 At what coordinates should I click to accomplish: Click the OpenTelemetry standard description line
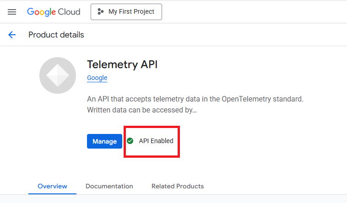[x=195, y=99]
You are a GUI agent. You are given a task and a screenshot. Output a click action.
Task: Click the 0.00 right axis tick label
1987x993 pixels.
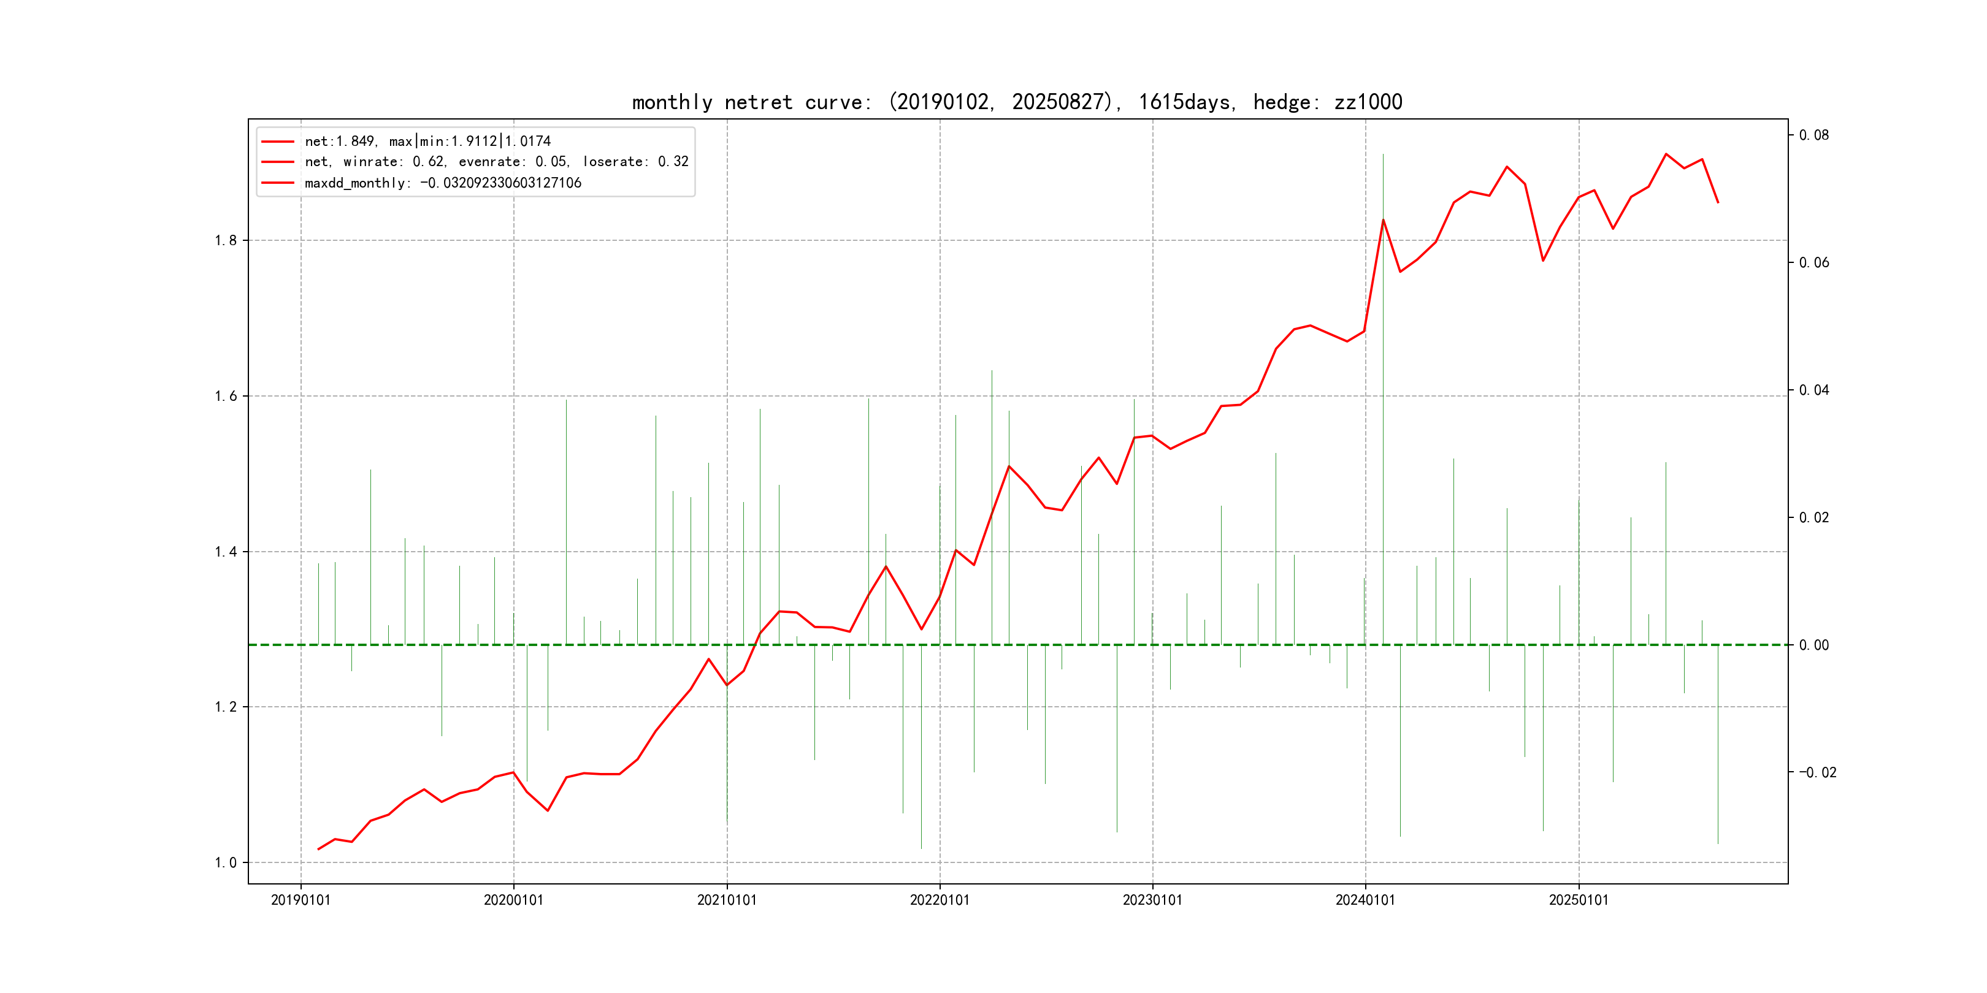(1814, 645)
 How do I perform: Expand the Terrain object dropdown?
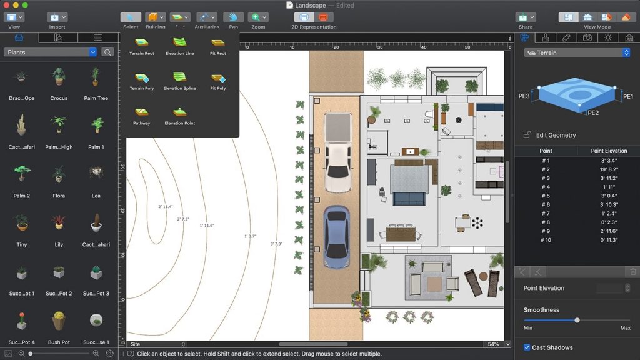click(576, 53)
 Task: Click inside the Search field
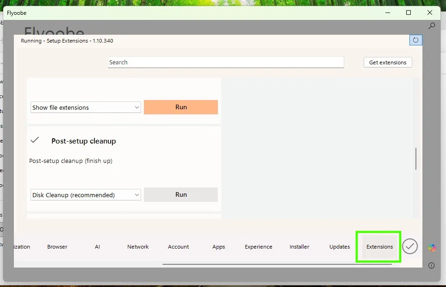[225, 62]
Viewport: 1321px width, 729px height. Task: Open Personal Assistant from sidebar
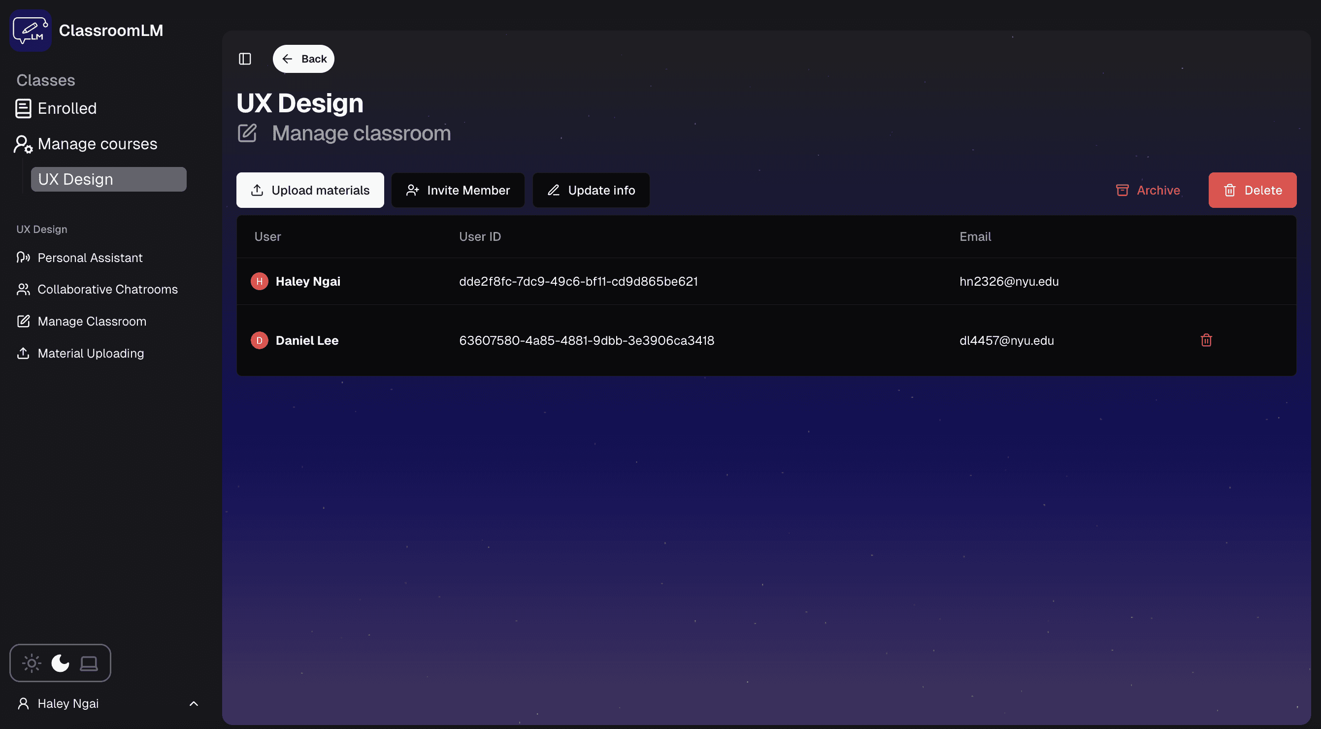click(x=90, y=258)
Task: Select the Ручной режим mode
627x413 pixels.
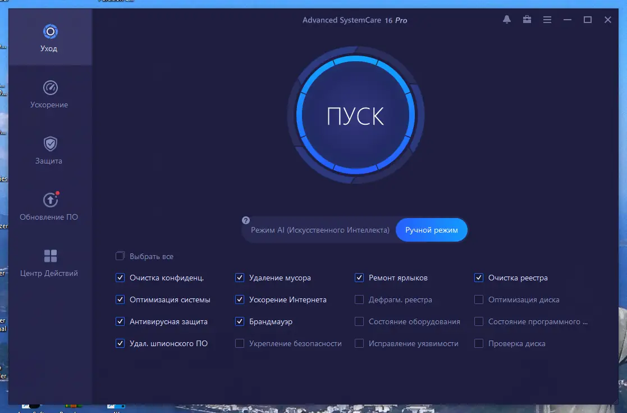Action: point(431,230)
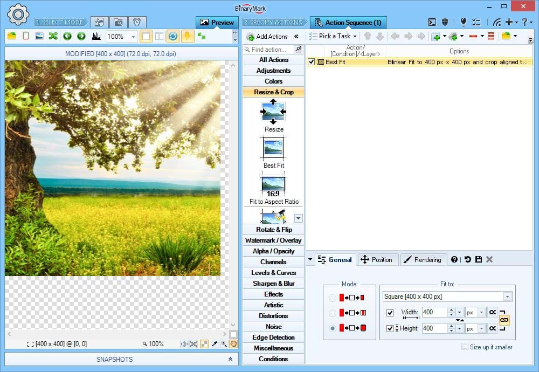Click the Add Actions button

coord(267,36)
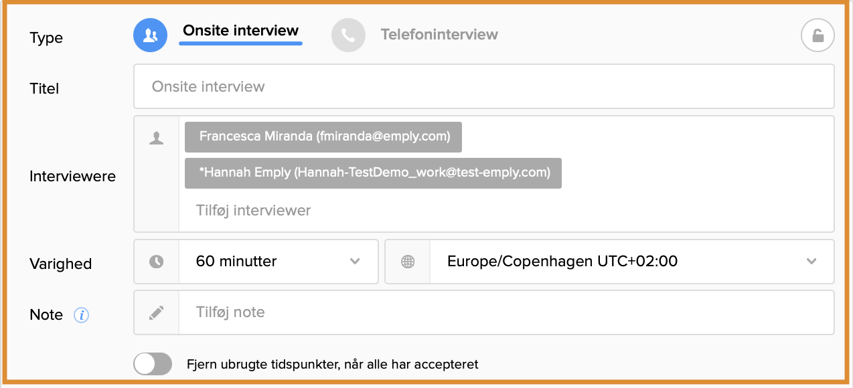Click the padlock icon in top-right corner
This screenshot has width=853, height=388.
click(818, 36)
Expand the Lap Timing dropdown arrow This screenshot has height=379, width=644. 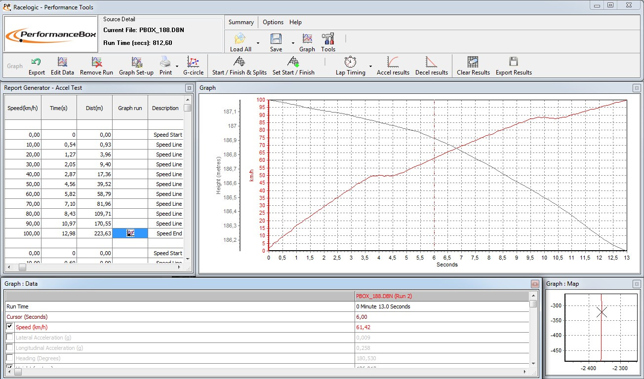(370, 66)

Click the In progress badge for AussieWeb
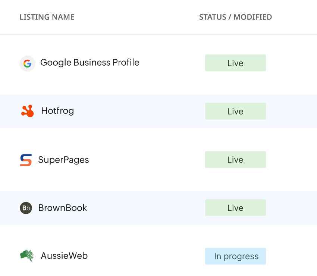(x=235, y=256)
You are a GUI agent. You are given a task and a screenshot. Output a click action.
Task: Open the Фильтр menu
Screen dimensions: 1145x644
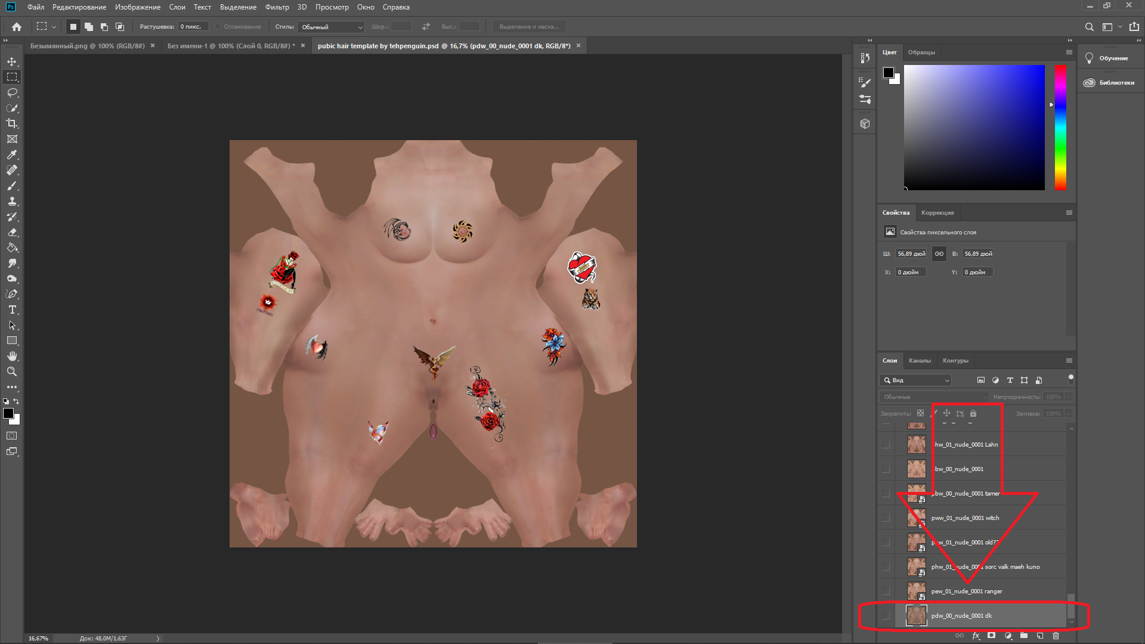[x=277, y=7]
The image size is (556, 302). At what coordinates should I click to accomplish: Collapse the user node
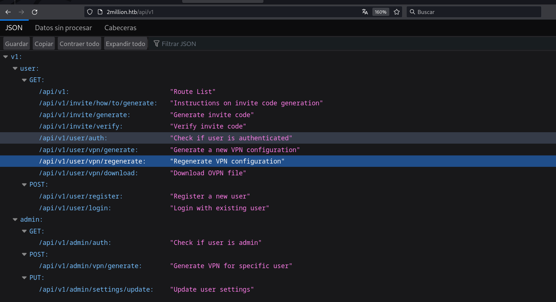point(15,69)
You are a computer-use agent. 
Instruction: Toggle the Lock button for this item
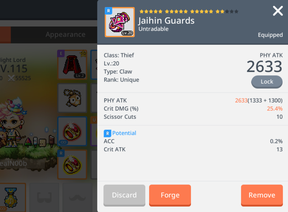[267, 82]
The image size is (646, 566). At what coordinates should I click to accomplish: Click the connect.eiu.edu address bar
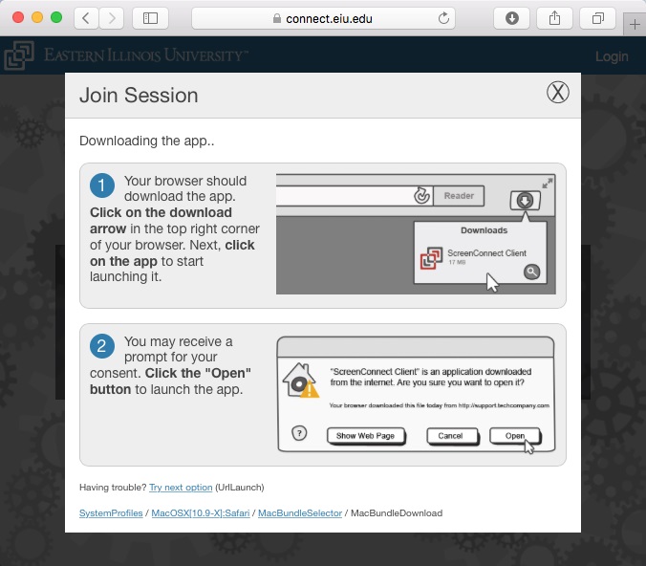[x=325, y=18]
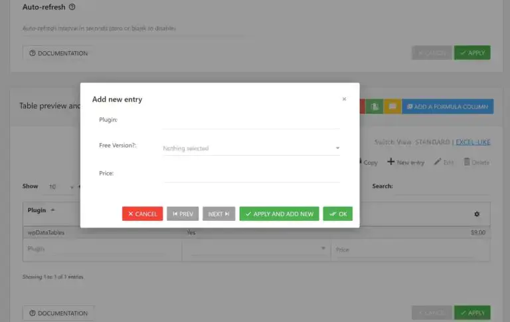
Task: Click the red CANCEL button
Action: (x=143, y=214)
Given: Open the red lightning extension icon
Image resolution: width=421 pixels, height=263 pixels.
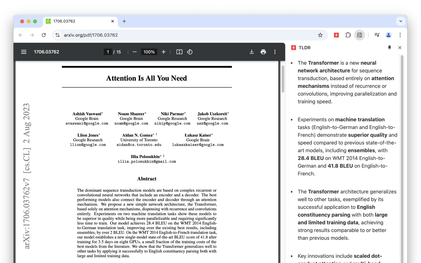Looking at the screenshot, I should tap(336, 35).
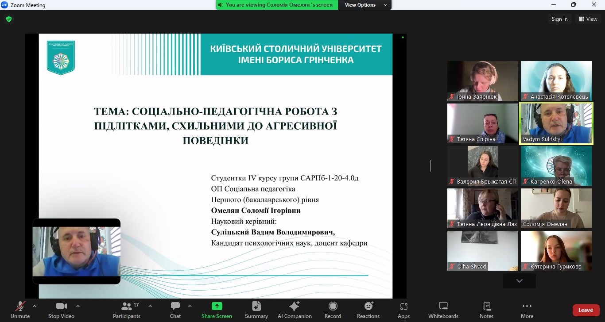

What is required. Output the records from the line containing "You are a computer-use agent." through the end as a numbered list, one line per item. Skip blank lines and leave out the pictures.

The solution.
1. You are a computer-use agent. 
2. Instruction: Toggle the Lock button for this item
3. [267, 82]
4. The image size is (646, 566). At what coordinates should I click to accomplish: Click the connect.eiu.edu address bar
5. [x=325, y=18]
6. Task: Click the red CANCEL button
7. Action: (x=143, y=214)
8. Given: Open the red lightning extension icon
9. Image resolution: width=421 pixels, height=263 pixels.
10. Looking at the screenshot, I should tap(336, 35).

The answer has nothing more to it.